Da die WEA auch über eigene Beschleunigungssensoren verfügt, sind diese ebenfalls in den SCADA Daten enthalten. Da die Abtastrate jedoch zu gering ist und die Daten nur als 10 min Datenpunkte verfügbar sind, ist eine genaue Auswertung nicht sinnvoll. Dennoch zeigt sich bei der Betrachtung der SCADA Beschleunigungsdaten der gleichen Messzeiträume, dass auch hier bei den verschatteten Betriebszuständen höhere Schwingungsamplituden vorliegen, wodurch das Ergebnis der Untersuchung bestätigt wird.
Fazit
Das Schwingungsverhalten von WEA und der Wake Effekt sind zentrale Aspekte in der Windenergie und stehen, wie viele Einflussfaktoren in diesem Bereich, in gegenseitiger Wechselwirkung. Die Untersuchung verdeutlicht, dass der Wake Effekt nicht nur die Energieausbeute nachfolgender WEA reduziert, sondern auch maßgeblich das Schwingungsverhalten beeinflusst. Insbesondere zeigt sich eine signifikante Zunahme der Schwingungsamplituden sowohl in lateraler als auch in axialer Richtung, was auf den Wake Effekt zurückzuführen ist. Diese verstärkte dynamische Beanspruchung kann langfristig die strukturelle Integrität der betroffenen Anlagen beeinträchtigen. Trotz gewisser Unsicherheiten in der Messmethodik unterstreicht die Analyse die Notwendigkeit, den Wake Effekt bei der Layoutplanung von Windparks sowie bei der schwingungstechnischen Auslegung einzelner WEA konsequent zu berücksichtigen.
Autor: Jonathan Wellnitz
QUELLEN:
(1) Hau, E. (2017).
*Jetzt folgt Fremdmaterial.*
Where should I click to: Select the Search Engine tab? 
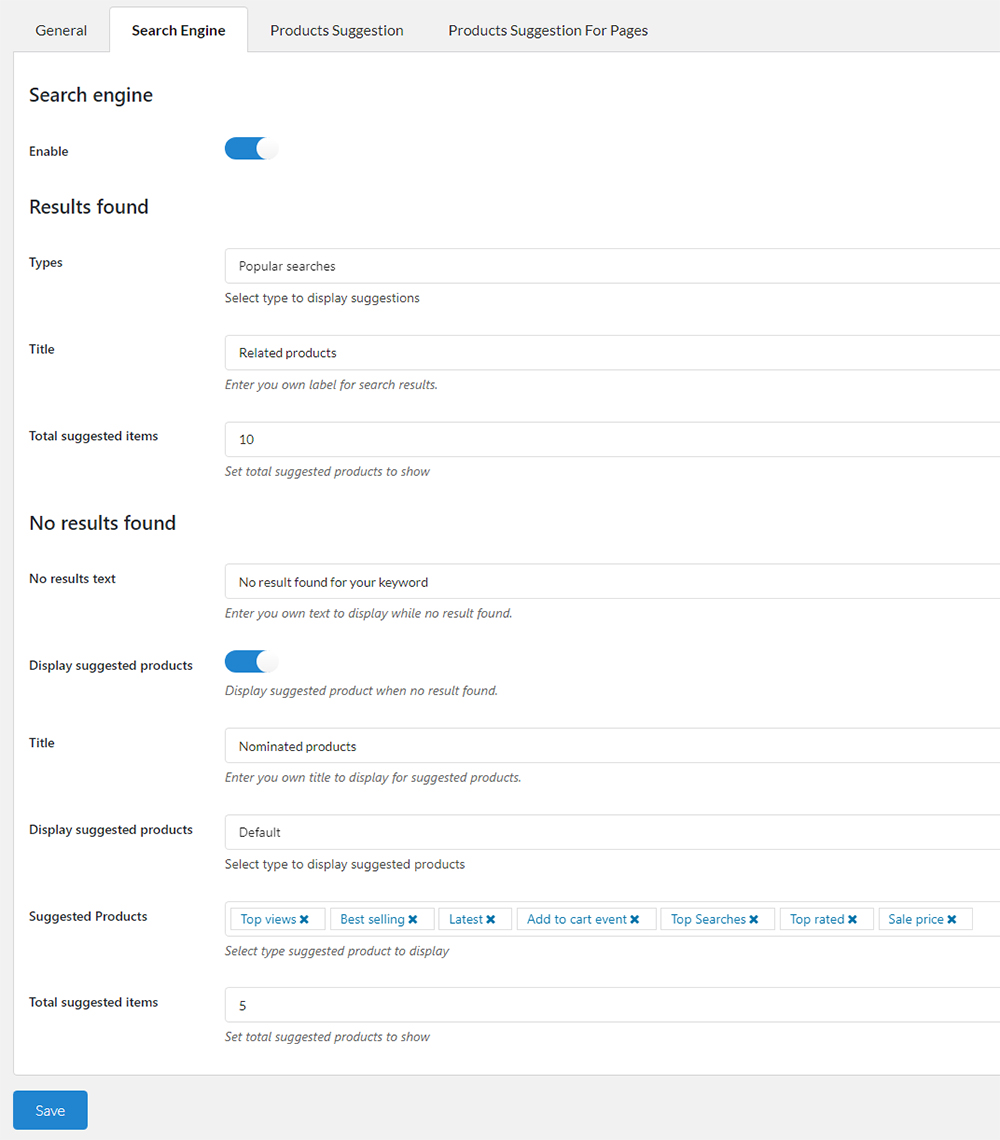click(178, 30)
Windkraftanlagen. Grundlagen. Technik. Einsatz. Wirtschaftlichkeit (6. Aufl.). Springer Vieweg Berlin, Heidelberg, 2017.
(2) Bundesministerium für Wohnen, Stadtentwicklung und Bauwesen (2022). Gesetz zur Erhöhung und Beschleunigung des Ausbaus von Windenergieanlagen an Land (sog. Wind-an-Land-Gesetz). Verfügbar unter: https://www.bmwsb.bund.de/SharedDocs/gesetzgebungsverfahren/Webs/BMWSB/DE/ExterneLinks/wind-an-land-gesetz.html. (abgerufen am: 02.07.2025)
(3) Umweltbundesamt (2023). Flächenverfügbarkeit und Flächenbedarfe für den Ausbau der Windenergie an Land. Abschlussbericht (Ausgabe 32/2023).
(4) F. Kießling (1984). Modellierung des aeroelastischen Gesamtsystems einer Windturbine mit Hilfe symbolischer Programmierung. DFVLR-Forschungsbericht.
(5) W.S. Van Zyl (2015). Dynamic behaviour of normally reinforced concrete wind turbine support structures. Journal of the South African Institution of Civil Engineering 2015.
(6) Robert Gasch und Jochen Twele (2016). Windkraftanlagen. Grundlagen, Entwurf, Planung und Betrieb. Springer Vieweg Wiesbaden, 2016.
(7) J. Tautz-Weinert und S. J. Watson (2016). Using SCADA data for wind turbine condition monitoring–a review. IET Renewable Power Generation 2016.